#### [Aufgaben]
- A) Übernimm aus dem Textauszug zur Produktivität den Abschnitt, der bei „Leider gibt es“ beginnt und bei „Dienstleistungssektor (Chart 4).“ endet, Wort für Wort.
- B) Liste sämtliche Charts auf, die im Textauszug zur Produktivität mit Nummer genannt werden.

#### [Textauszug]
++++++

Chart 2: Leistungsbilanzüberschuss und rapide steigende Devisenreserven signalisieren eine Unterbewertung

Produktivität

Unabhängig von der Bewertung bestimmt die Produktivitätsentwicklung maßgeblich den mittelfristigen Trend einer Währung. Dabei kann die Produktivität nur den realen Wechselkurs beeinflussen, also den nominalen Wechselkurs bereinigt um das Preisniveau im In- und Ausland. Darüber hinaus ist nicht entscheidend, wie sich die Produktivität in der Gesamtwirtschaft entwickelt, sondern im handelbaren Gütersektor (Industrie) im Gegensatz zum nichthandelbaren Gütersektor (Dienstleistungssektor). Auch bei der Währungsanalyse auf Basis der Produktivität wird ein einheitlicher Weltmarktpreis für handelbare Güter unterstellt. Wenn es beispielsweise im Zuge der Entwicklung eines Landes zu einem positiven Produktivitätsschock in der Industrie kommen sollte, kann die Industrie höhere Löhne bezahlen, ohne die Güterpreise anheben zu müssen. Die höheren Löhne in der Industrie zwingen jedoch auch den Dienstleistungssektor, die Löhne anzuheben. Da im Dienstleistungssektor die Produktivität unverändert geblieben ist, werden die Lohnsteigerungen auf die Preise für Dienstleistungen abgewälzt und führen damit zu Inflation im Inland. Der nominale Wechselkurs ist in diesem Beispiel unverändert geblieben, der reale Wechselkurs hat jedoch aufgrund der steigenden Preise im Inland aufgewertet.

Andererseits könnte die Industrie den positiven Produktivitätsschock nutzen, um die Preise für ihre Güter zu senken (bzw. weniger stark zu erhöhen als die internationale Konkurrenz). In diesem Fall muss der nominale Wechselkurs steigen, um den einheitlichen Weltmarktpreis wiederherzustellen. Der Dienstleistungssektor ist jedoch aufgrund der niedrigeren Produktivität nicht in der Lage, die Preise zu senken, sodass der reale Wechselkurs steigt, da die nominale Aufwertung der Währung per saldo stärker ausfällt als der Preisrückgang im Inland. Wenn es im Dienstleistungssektor einen ähnlichen positiven Produktivitätsschock wie in der Industrie gäbe, könnte der Dienstleistungssektor im gleichen Umfang wie die Industrie die Preise senken, sodass der Anstieg des nominalen Wechselkurses den Rückgang des Preisniveaus im Inland ausgleichen und der reale Wechselkurs unverändert bleiben würde.

Leider gibt es keine Daten zur Produktivitätsentwicklung in den einzelnen Sektoren in China. Glücklicherweise scheint jedoch China die Entwicklung Japans mit einer Verzögerung von 35 Jahren nachzuvollziehen (Chart 3). China ist demnach derzeit in der gleichen Lage wie Japan in den 1970er- und 1980er-Jahren. Damals hatte Japan eine deutlich höhere Produktivität in der Industrie als im Dienstleistungssektor (Chart 4).

++++++

#### [Vorliegendes Material]
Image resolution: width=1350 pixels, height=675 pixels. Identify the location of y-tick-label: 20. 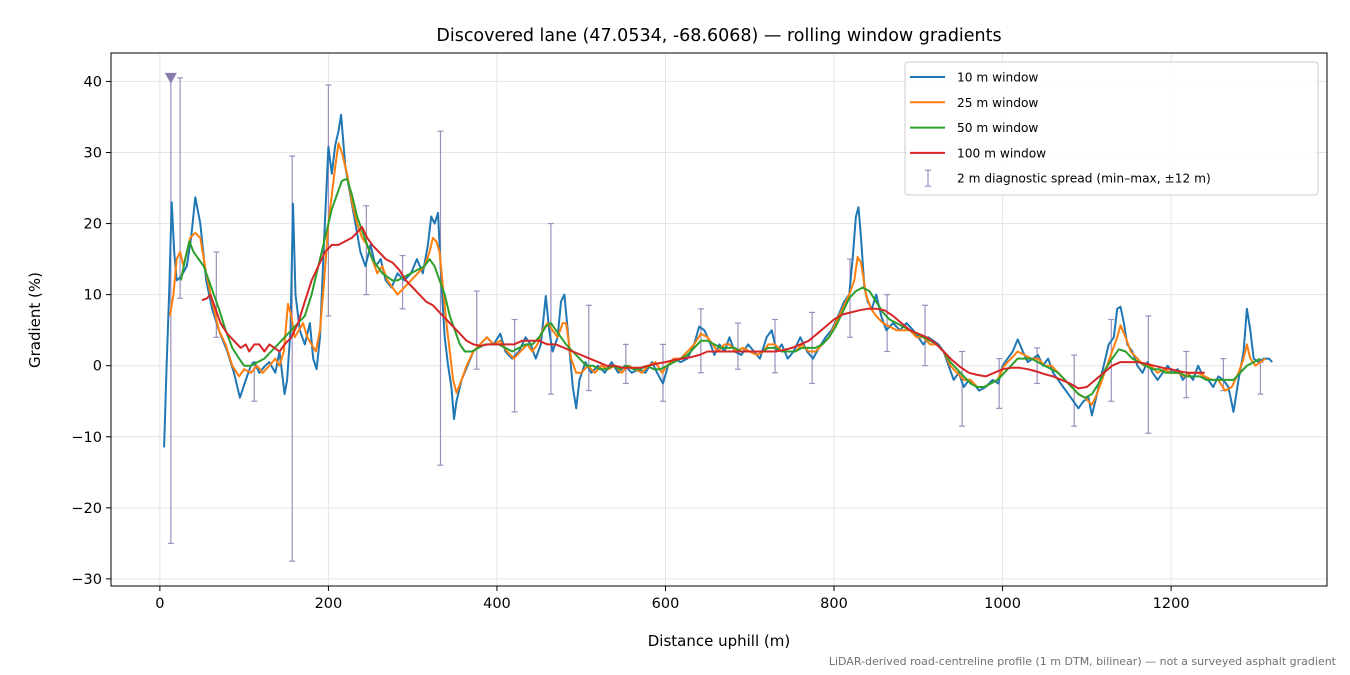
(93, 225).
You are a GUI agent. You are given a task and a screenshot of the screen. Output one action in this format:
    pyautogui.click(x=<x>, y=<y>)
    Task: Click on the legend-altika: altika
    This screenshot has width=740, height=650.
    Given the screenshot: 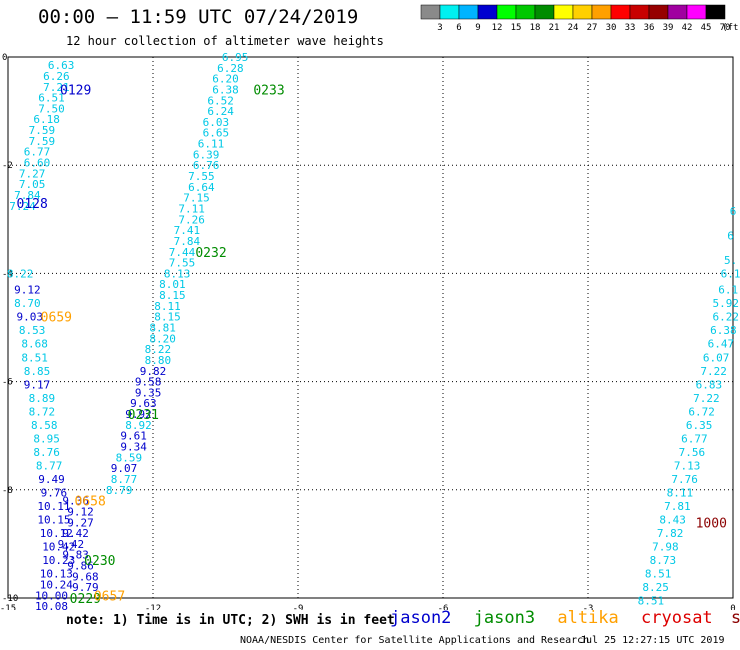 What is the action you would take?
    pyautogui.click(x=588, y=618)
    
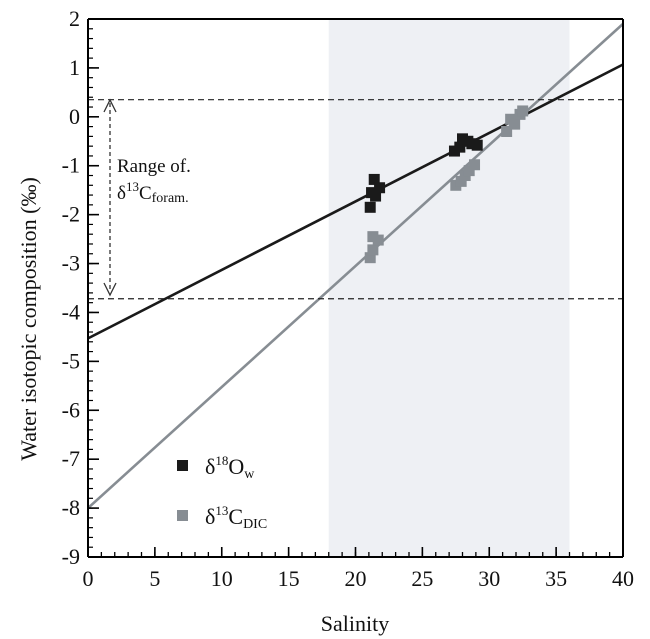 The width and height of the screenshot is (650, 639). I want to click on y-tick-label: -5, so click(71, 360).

++++++

#### [Lösungen]
- A)
Leider gibt es keine Daten zur Produktivitätsentwicklung in den einzelnen Sektoren in China. Glücklicherweise scheint jedoch China die Entwicklung Japans mit einer Verzögerung von 35 Jahren nachzuvollziehen (Chart 3). China ist demnach derzeit in der gleichen Lage wie Japan in den 1970er- und 1980er-Jahren. Damals hatte Japan eine deutlich höhere Produktivität in der Industrie als im Dienstleistungssektor (Chart 4).

- B) Chart 2, Chart 3, Chart 4